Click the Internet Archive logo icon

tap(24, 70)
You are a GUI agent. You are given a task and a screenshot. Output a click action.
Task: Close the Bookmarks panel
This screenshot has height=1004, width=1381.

────

*To do*.
Your answer must be the line holding "You are a GUI" plus every later line to the end of the records, copied exactly.

*Exercise solution*.
You are a GUI agent. You are given a task and a screenshot. Output a click action.
Task: Close the Bookmarks panel
This screenshot has height=1004, width=1381.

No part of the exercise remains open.